-------- Task material --------

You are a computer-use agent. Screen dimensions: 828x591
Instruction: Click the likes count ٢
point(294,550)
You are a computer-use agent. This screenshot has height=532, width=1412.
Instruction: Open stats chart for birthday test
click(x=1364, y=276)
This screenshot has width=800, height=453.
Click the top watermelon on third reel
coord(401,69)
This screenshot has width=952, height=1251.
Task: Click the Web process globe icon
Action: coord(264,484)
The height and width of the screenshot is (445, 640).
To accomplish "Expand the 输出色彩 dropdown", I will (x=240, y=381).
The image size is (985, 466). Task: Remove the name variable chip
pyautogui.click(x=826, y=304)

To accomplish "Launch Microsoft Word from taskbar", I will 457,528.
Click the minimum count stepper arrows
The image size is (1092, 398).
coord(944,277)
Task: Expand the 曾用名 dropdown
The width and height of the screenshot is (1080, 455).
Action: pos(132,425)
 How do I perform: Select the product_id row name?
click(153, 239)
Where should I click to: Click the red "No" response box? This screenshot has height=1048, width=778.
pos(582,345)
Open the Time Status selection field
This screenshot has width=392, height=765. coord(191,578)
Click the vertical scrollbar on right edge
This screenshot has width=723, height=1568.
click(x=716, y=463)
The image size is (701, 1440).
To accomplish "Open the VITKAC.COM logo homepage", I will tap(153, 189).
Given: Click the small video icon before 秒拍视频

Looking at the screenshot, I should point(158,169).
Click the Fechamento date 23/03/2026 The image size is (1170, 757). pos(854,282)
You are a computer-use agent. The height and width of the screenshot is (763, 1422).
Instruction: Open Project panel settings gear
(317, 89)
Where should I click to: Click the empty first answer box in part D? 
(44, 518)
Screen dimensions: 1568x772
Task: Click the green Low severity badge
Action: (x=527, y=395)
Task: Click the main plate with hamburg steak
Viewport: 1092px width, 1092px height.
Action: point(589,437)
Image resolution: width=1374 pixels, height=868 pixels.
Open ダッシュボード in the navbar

--------

Line by line, copy the records exactly.

**Response to this task**:
You are a computer-use agent. Screen dimensions: 828x591
Instruction: Click the likes count ٢
point(294,550)
You are a computer-use agent. This screenshot has height=532, width=1412.
Instruction: Open stats chart for birthday test
click(x=1364, y=276)
This screenshot has width=800, height=453.
Click the top watermelon on third reel
coord(401,69)
This screenshot has width=952, height=1251.
Task: Click the Web process globe icon
Action: coord(264,484)
The height and width of the screenshot is (445, 640).
To accomplish "Expand the 输出色彩 dropdown", I will (x=240, y=381).
The image size is (985, 466). Task: Remove the name variable chip
pyautogui.click(x=826, y=304)

To accomplish "Launch Microsoft Word from taskbar", I will 457,528.
Click the minimum count stepper arrows
The image size is (1092, 398).
coord(944,277)
Task: Expand the 曾用名 dropdown
The width and height of the screenshot is (1080, 455).
Action: pos(132,425)
 How do I perform: Select the product_id row name?
click(153, 239)
Where should I click to: Click the red "No" response box? This screenshot has height=1048, width=778.
pos(582,345)
Open the Time Status selection field
This screenshot has width=392, height=765. coord(191,578)
Click the vertical scrollbar on right edge
This screenshot has width=723, height=1568.
click(x=716, y=463)
The image size is (701, 1440).
To accomplish "Open the VITKAC.COM logo homepage", I will tap(153, 189).
Given: Click the small video icon before 秒拍视频

Looking at the screenshot, I should point(158,169).
Click the Fechamento date 23/03/2026 The image size is (1170, 757). pos(854,282)
You are a computer-use agent. The height and width of the screenshot is (763, 1422).
Instruction: Open Project panel settings gear
(317, 89)
Where should I click to: Click the empty first answer box in part D? 
(44, 518)
Screen dimensions: 1568x772
Task: Click the green Low severity badge
Action: (x=527, y=395)
Task: Click the main plate with hamburg steak
Viewport: 1092px width, 1092px height.
Action: point(589,437)
Image resolution: width=1374 pixels, height=868 pixels.
Open ダッシュボード in the navbar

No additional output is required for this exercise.